I wouldn’t trade the difficult times I’ve had in the midst of authentic friendship for anything.  There’s too much beauty in the mess. Brokenness is built in silence, and community doesn’t let you sit in silence.

That’s what I love about it.

That is what has changed me.

So while the beauty of community is often hard for me to put into words; it doesn’t bother me.  I know its’ effect.  I’ve felt the beauty of it with tears streaming down my face in the valleys.  And I’ve experienced it while shouting from the mountain tops.  Both are equally as transforming and equally as important.  You can’t appreciate one as much without the other.

May my elephants never stand in a silent room, and may I love those around me enough to take the risk and talk about theirs.  Not because it makes my life more convenient or easy, but because I want the lives of those around me to matter more than my own.   Who they are at the end of this life should matter to me.

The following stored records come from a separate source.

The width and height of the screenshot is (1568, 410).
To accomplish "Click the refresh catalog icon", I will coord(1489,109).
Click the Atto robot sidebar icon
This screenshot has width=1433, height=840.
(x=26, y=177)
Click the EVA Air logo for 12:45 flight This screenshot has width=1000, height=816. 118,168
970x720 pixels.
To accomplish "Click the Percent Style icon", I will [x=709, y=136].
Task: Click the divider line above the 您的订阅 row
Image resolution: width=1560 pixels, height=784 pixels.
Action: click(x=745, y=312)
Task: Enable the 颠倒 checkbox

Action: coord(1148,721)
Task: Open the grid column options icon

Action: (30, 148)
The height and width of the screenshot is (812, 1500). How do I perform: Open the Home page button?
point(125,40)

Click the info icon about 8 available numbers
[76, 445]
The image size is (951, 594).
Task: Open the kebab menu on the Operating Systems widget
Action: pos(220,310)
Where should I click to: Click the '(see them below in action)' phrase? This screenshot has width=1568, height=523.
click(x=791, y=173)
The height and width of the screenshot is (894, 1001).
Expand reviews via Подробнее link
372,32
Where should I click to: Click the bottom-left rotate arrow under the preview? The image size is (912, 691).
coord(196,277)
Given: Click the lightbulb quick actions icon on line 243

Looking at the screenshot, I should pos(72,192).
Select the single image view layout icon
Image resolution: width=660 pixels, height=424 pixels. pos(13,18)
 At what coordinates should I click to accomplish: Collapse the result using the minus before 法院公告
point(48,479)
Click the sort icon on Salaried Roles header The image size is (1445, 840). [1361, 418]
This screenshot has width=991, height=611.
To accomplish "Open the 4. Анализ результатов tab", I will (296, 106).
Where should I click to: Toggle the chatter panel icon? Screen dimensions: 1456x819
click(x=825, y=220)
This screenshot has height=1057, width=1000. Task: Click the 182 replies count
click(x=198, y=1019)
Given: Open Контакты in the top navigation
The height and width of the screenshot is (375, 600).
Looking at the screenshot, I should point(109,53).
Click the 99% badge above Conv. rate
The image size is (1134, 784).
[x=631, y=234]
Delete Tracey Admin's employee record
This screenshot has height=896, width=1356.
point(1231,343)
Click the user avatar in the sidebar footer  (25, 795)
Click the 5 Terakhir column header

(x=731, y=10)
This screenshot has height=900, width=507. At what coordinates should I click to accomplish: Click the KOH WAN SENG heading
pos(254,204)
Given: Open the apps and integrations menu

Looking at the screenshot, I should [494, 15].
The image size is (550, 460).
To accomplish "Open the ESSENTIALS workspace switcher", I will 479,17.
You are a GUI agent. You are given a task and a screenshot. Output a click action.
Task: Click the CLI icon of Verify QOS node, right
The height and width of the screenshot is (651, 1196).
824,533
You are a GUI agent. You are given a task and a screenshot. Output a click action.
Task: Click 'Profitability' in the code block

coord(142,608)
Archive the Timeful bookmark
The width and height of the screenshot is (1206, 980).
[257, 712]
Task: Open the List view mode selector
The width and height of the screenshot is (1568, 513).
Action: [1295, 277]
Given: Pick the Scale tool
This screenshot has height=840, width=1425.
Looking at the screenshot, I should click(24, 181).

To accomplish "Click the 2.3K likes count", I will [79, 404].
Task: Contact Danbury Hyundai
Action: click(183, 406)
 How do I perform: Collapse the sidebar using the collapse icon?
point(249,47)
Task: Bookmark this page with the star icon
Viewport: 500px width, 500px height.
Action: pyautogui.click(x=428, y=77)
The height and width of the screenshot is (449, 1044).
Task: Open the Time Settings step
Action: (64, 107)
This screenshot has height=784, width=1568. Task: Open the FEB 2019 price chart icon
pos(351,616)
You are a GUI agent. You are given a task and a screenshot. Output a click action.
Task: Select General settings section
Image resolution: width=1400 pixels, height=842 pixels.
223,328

They matter to Christ so they should matter to me.

I’m convinced that at the end of my life loving others enough to fight for truth in their lives will be my richest reward.

fragile

fragile

Lately I feel fragile.  It seems like if the wind blows too hard in my direction that I might disperse into a million little pieces like a dandelion’s seeds and gently float the the ground and settle there.  There are times when I feel strong and capable, but as I sit in the shadow of fragility lately….I think it’s where I prefer to be.

When I feel fragile I’m dependent.  I see God more clearly.  He brings me to this state not because He is uncaring or unloving, but because He is.  Often when I feel strong, it is because I put a lot of confidence in me.  Standing on that unstable rock that is my own way always leads to that fragile place.  The God I love breaks me and all of a sudden the thick veil of selfishness that skewed my vision is all of a sudden lifted and these things seem very clear: I’m not in control, I’m not sufficient, and I have limits.  It’s like someone was holding me under water and brought me back up to breathe.  That desperation causes me to cling to the love of God.

I am forgetful though.  It seems so easy to move on.  I get comfortable again…slip  back into that old habit of depending on me like I’m putting on my favorite pair of jeans.  I don’t even notice that moment when I slip from one to the other.

So right now while I’m sitting in the fragile place.  Feeling dependent and completely helpless, yet somehow completely at peace.  I fear slipping back into my own self-sufficiency.  I fear that suffocating feeling that self-sufficiency adorns you with.  It’s so easy to stray and cry back for the slavery you once knew because it’s familiar.  Dependence is hard because we feel helpless and needy, which is contradictory to our natural desire to be consumed with our own glories and our attempts to attain them.

I want to remember the fragile place as I walk through my days.  I want be reminded of that vulnerable, peaceful place that I am kept by the Lord.